Germany: UK Will Fund EU For A Decade After Brexit

Angela Merkel and Wolfgang Schaeuble
Sean Gallup/Getty

The UK should be forced to keep paying billions to the European Union (EU) ten years after it leaves, and cannot expect any special deal on migration, a leading EU politician has insisted.

“There is no à la carte menu. There is only the whole menu or none,” German Finance Minister Wolfgang Schäuble, a prominent member of Chancellor Angela Merkel’s Christian Democratic Union (CDU) party, told the Financial Times in an interview published Thursday.

He backed claims from Poland that the EU should continue demanding billions in contributions after Brexit, saying Britain’s financial commitments will “last beyond the exit.”

“Possibly there will be some commitments that last beyond the exit … even, in part, to 2030 … Also we cannot grant any generous rebates,” he added.

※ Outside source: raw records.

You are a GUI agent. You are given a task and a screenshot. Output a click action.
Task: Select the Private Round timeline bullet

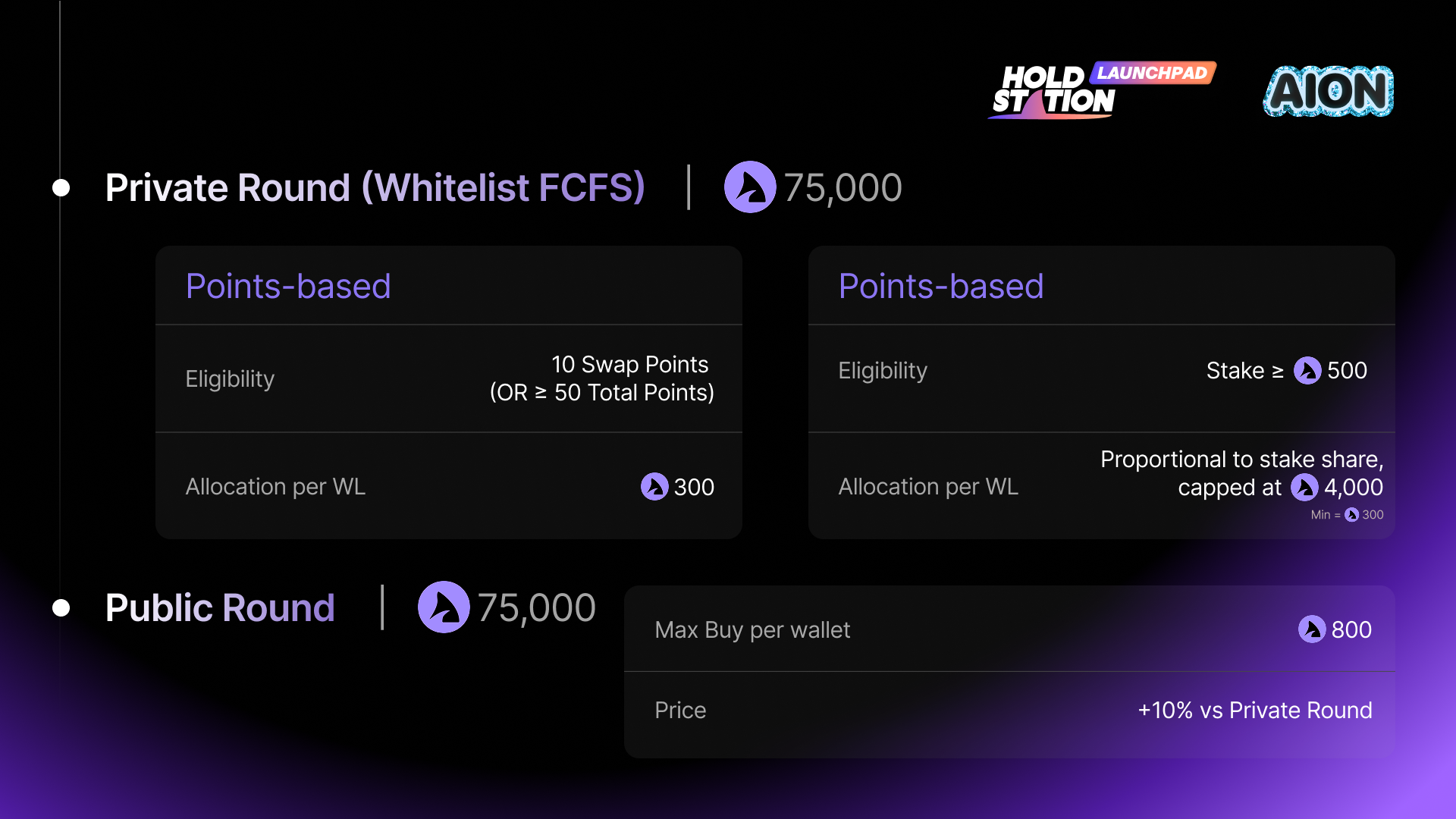[61, 188]
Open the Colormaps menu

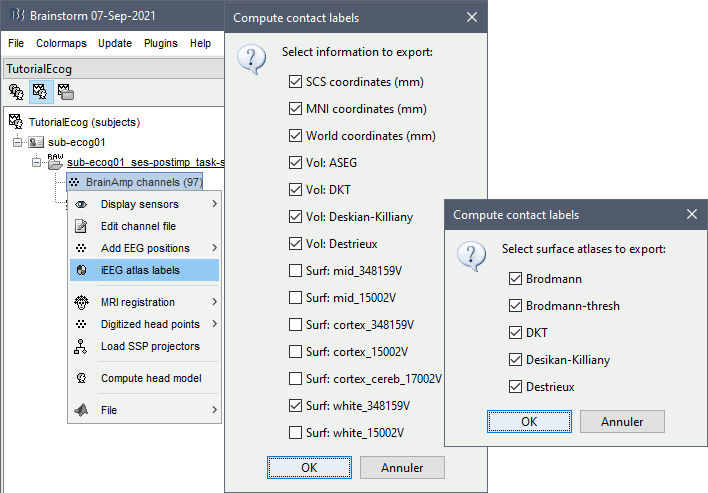pos(61,44)
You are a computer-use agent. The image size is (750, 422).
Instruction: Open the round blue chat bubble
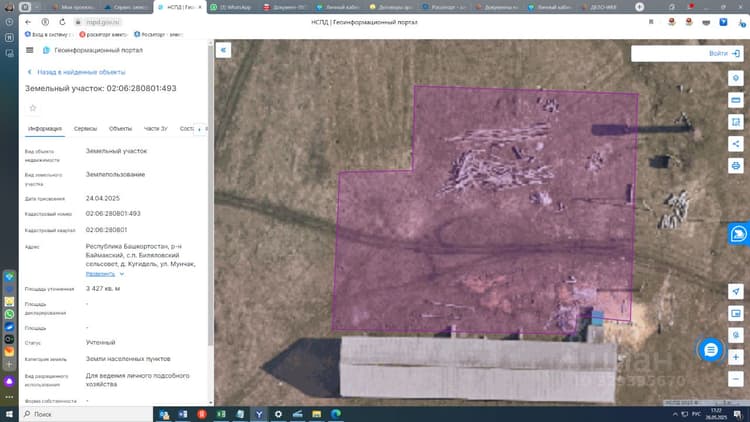tap(710, 350)
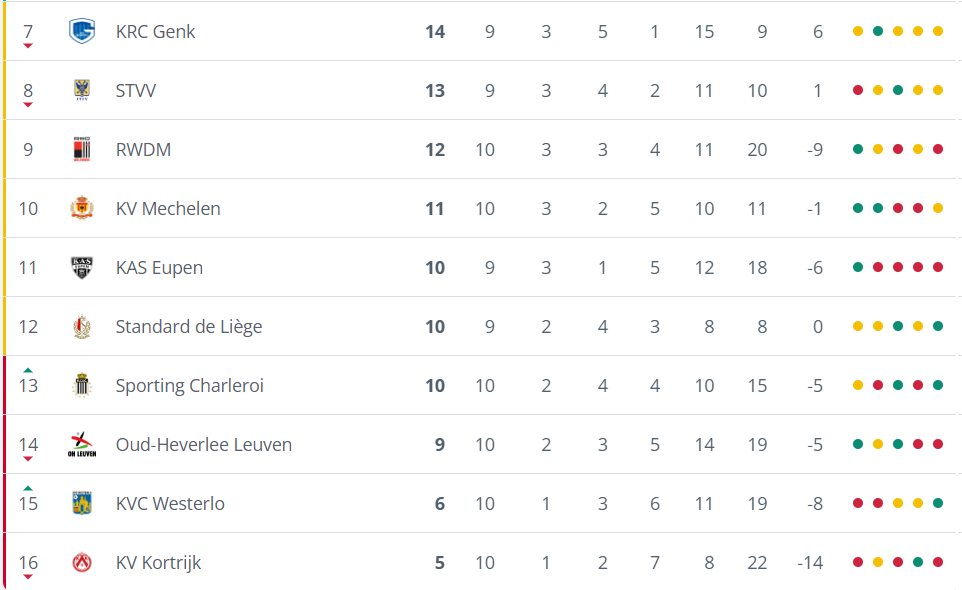Click the red down arrow below position 16
Screen dimensions: 962x590
coord(28,577)
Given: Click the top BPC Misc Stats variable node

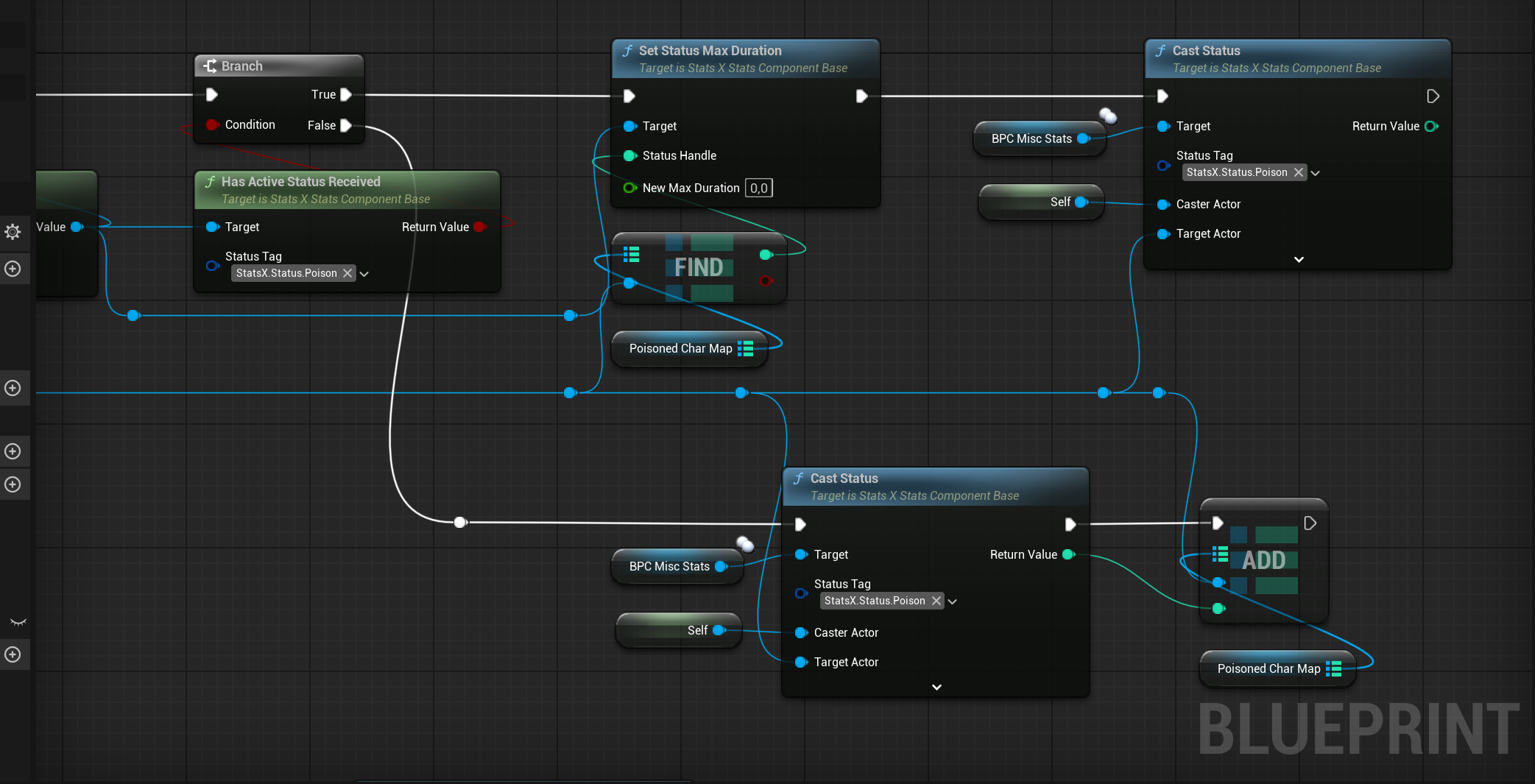Looking at the screenshot, I should (1031, 138).
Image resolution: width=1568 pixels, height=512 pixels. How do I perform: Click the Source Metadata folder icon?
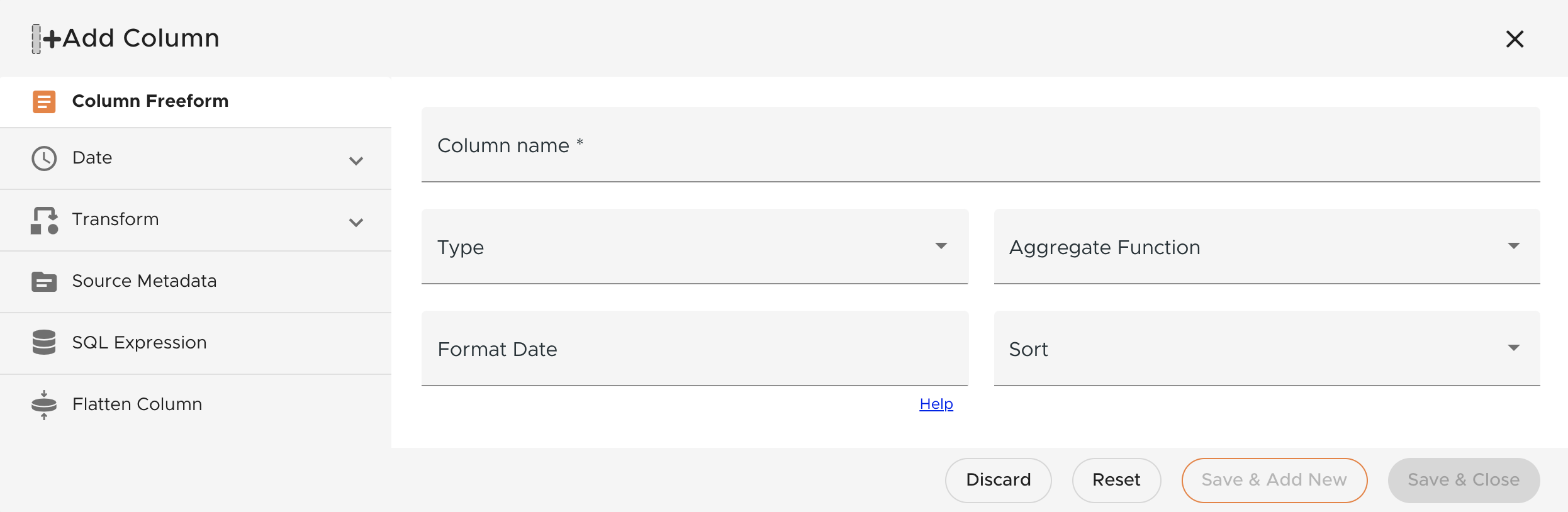(x=44, y=282)

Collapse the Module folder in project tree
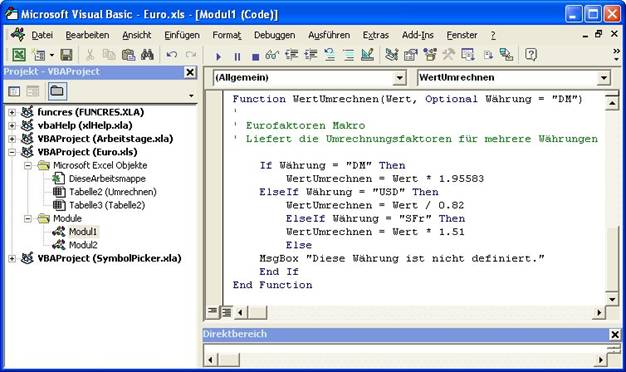[28, 219]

On Thursday, Konrad Szymanski, Poland’s deputy foreign minister, said: “I think the EU will stand on the position that in the current financial framework Britain’s budget contributions should be upheld.”

Without its current rebate, the UK could be expected to pay more than £30 billion to the EU according to its current commitments for 2020 and the last nine months of 2019, The Times calculates.

With such punishing demands, Mr. Schäuble suggested that “at some point the British will realise they have taken the wrong decision.”

On free movement and financial regulation, the German minister was similarly uncompromising.

Last week, Chancellor Merkel hinted she might be willing to compromise on free movement, but Mr. Schäuble said that the UK must accept open borders if it wants to remain in the Single Market.

“Without membership of the internal market, without acceptance of the four basic freedoms of the internal market there can, of course, be no passporting, no free access for financial products or for financial actors,” he said.

Mr. Schäuble also decried the election of Donald Trump, saying the German government was “concerned” and was “now trying to make the best of the result.”

“I believe that the US is still indispensable for a world that wants to be at peace,” he said, while calling the U.S. election result “a wake-up call” for the EU to do more in terms of building an EU army.